Content starts

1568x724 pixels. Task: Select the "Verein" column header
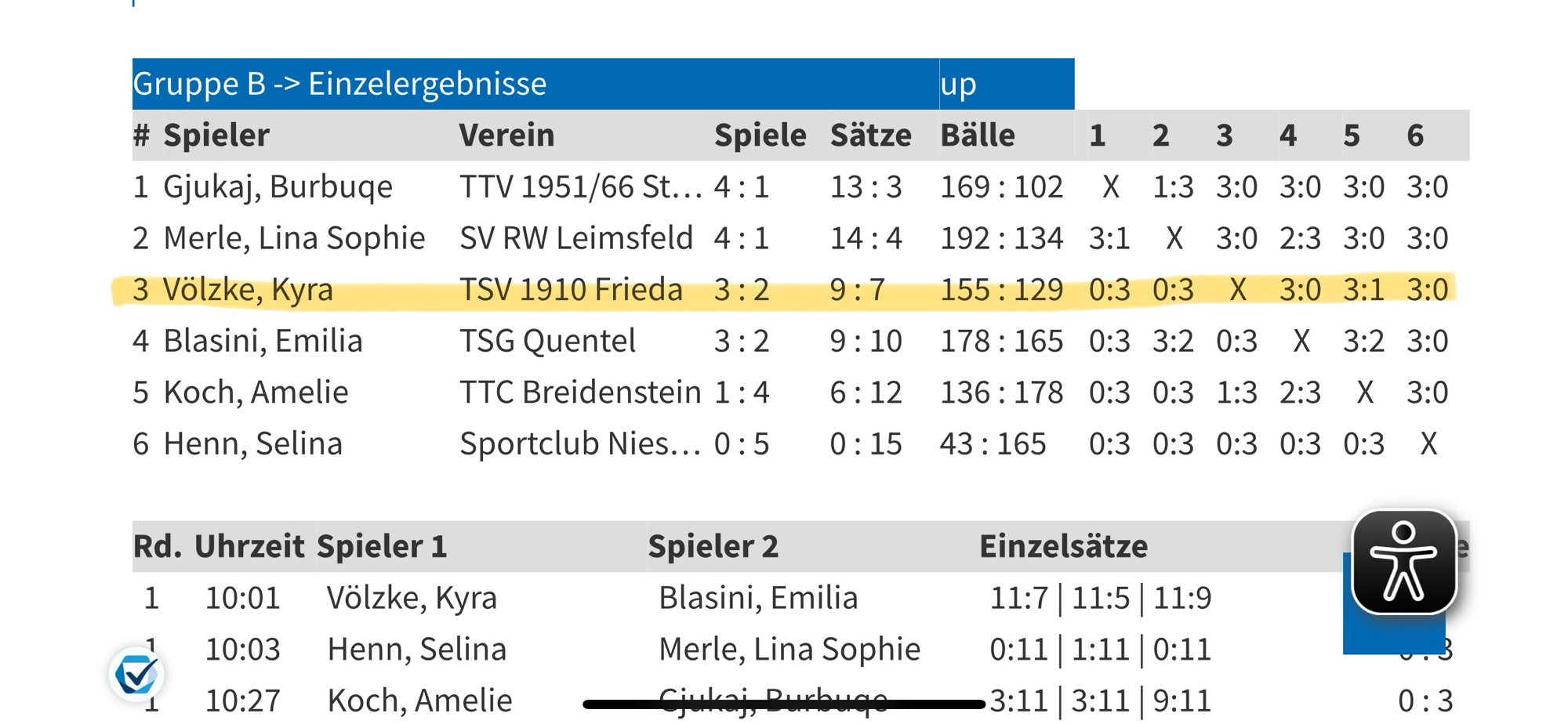506,136
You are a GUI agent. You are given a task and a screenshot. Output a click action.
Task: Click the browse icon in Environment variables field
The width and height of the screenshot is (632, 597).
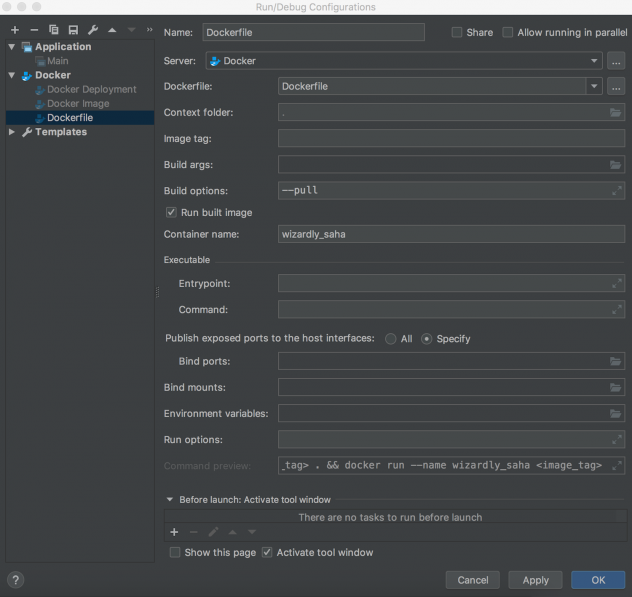(x=615, y=413)
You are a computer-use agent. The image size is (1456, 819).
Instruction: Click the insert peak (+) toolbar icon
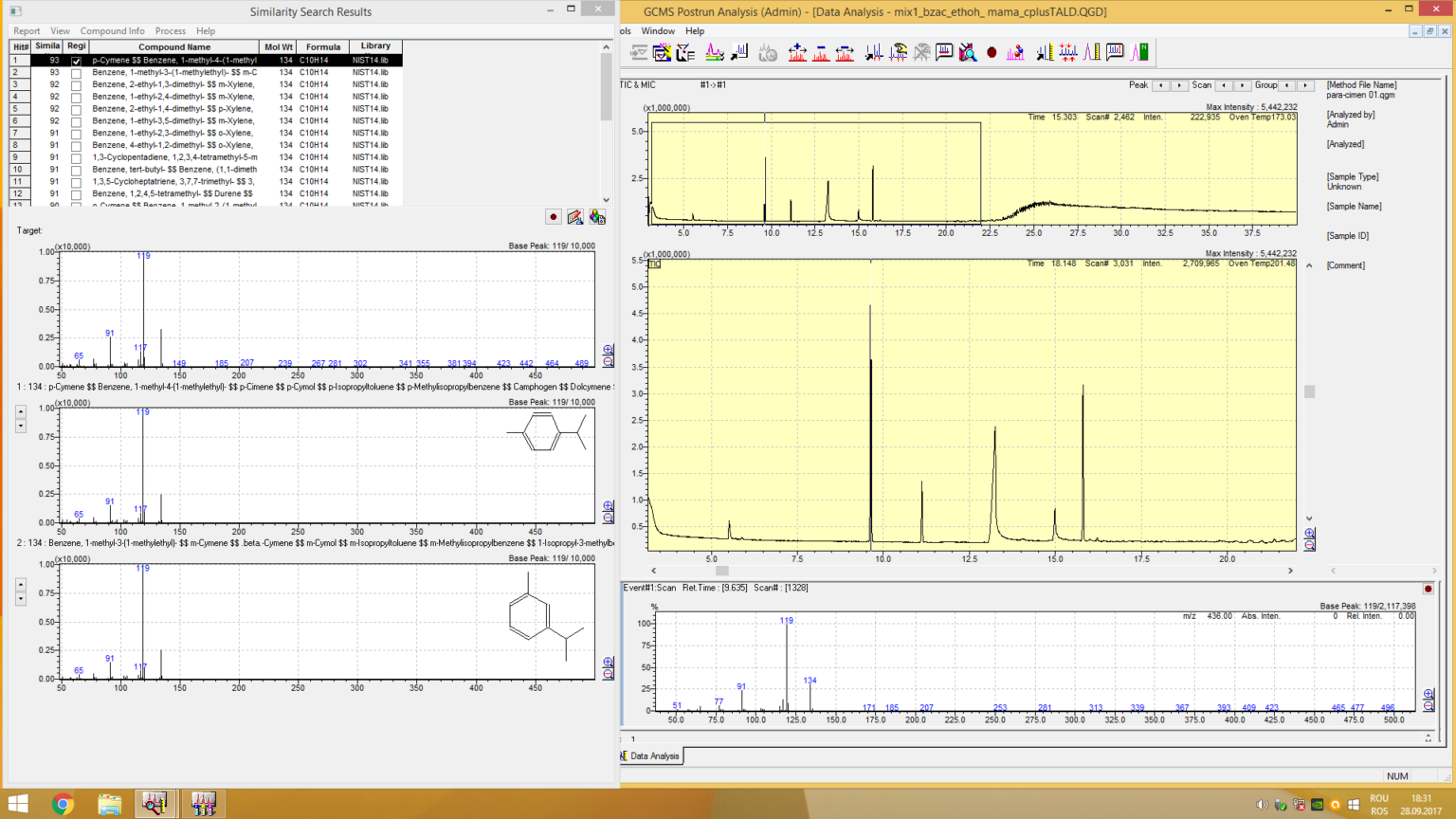797,52
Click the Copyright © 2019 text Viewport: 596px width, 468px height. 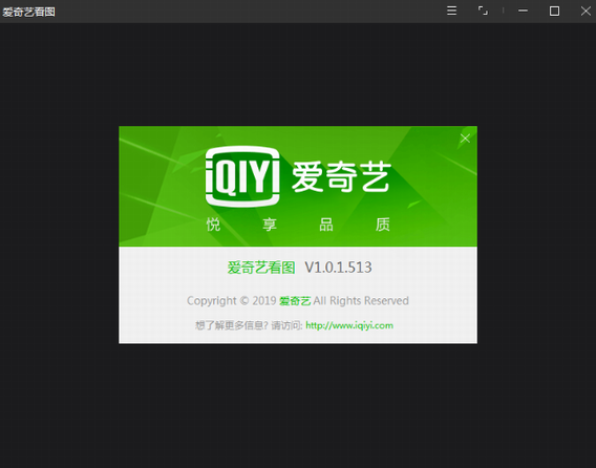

Content ends

#### PROBLEM:
Your answer should consist solely of the lines from the line with "Task: Click the" to the final line of the listing, set down word for word, pictures omitted.

#### TASK RESPONSE:
Task: Click the browse icon in Environment variables field
The width and height of the screenshot is (632, 597).
(x=615, y=413)
You are a computer-use agent. The image size is (1456, 819).
Instruction: Click the insert peak (+) toolbar icon
797,52
Click the Copyright © 2019 text Viewport: 596px width, 468px height. 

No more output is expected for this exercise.